══ Page excerpt ══

Some more reactions of late to the new New York Mets and Yankees stadiums:

The New York Times’ Bats blog worries that “Let’s Go Mets!” chants sound weaker in the new, smaller-capacity but physically larger Citi Field. Which will come as some surprise to the Huffington Post’s Michael Shapiro, who insists that Citi is intimate like Ebbets Field. (The HuffPost’s Thomas B. Edsall gives a more measured overview of the new Yankees facility and its funding controversies, including a quote from yours truly.)

NJ.com blogger Mike says he was “both impressed and disappointed” by his first visit to the new Yankee Stadium, digging the open concourses and abundant food options, but missing the close-in upper deck and history of the old stadium: “Overall, the new place lacks the character of the old, but much of that character was rooted in the fact that the old place was old. … The new place in comparison, while more comfortable in many ways, also felt sterile in many areas.”

The Bongo Frenzy blog notes the irony of Citi Field honoring Citi Field while dedicating much of its space to exclusive clubs: “In the elite Delta Club, fans are segregated into Delta Club and Delta Club Silver fans. I wonder if there are signs above the water fountains in the Delta Club that read, ‘Silver’s Only.'”

═══
══ Recorded data ══

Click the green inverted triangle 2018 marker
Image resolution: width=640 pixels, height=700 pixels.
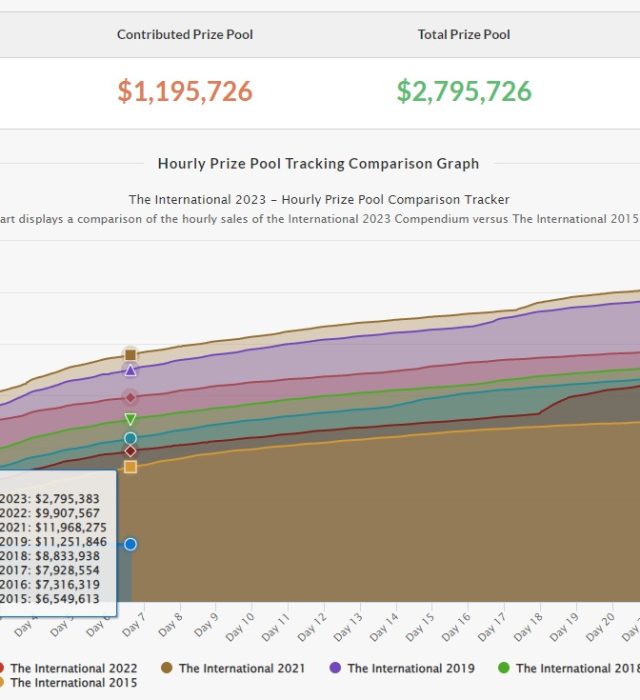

═══

What is asked:
A. According to the stadium reactions roundup, what did the NJ.com blogger like about the new Yankee Stadium?
B. Extend the roundup of reactions to the new Mets and Yankees stadiums beyond its final paragraph.

Responses for each task:
A. The open concourses and abundant food options.

B.
After the Yankees and Cleveland Indians combined to hit 20 homeruns in the first four games at the new Yankees park, there’s growing speculation as to whether the team has inadvertantly created a homer haven. Greg Rybarczyk of Hit Tracker notes that contrary to team claims that the new park’s dimensions are the same as the old, the Yankees actually moved the right-field fences in at the new place, while making them shorter as well; however, Rybarczyk notes that homeruns are flying out of parks all over baseball at increased rates, and speculates that a juiced ball is the likeliest explanation.

Finally, the Bronx Beat, a site run by Columbia Journalism School students, has turned my Yankees stadium cost spreadsheet into a nifty infographic, suitable for framing, if your wall can hold Flash applications.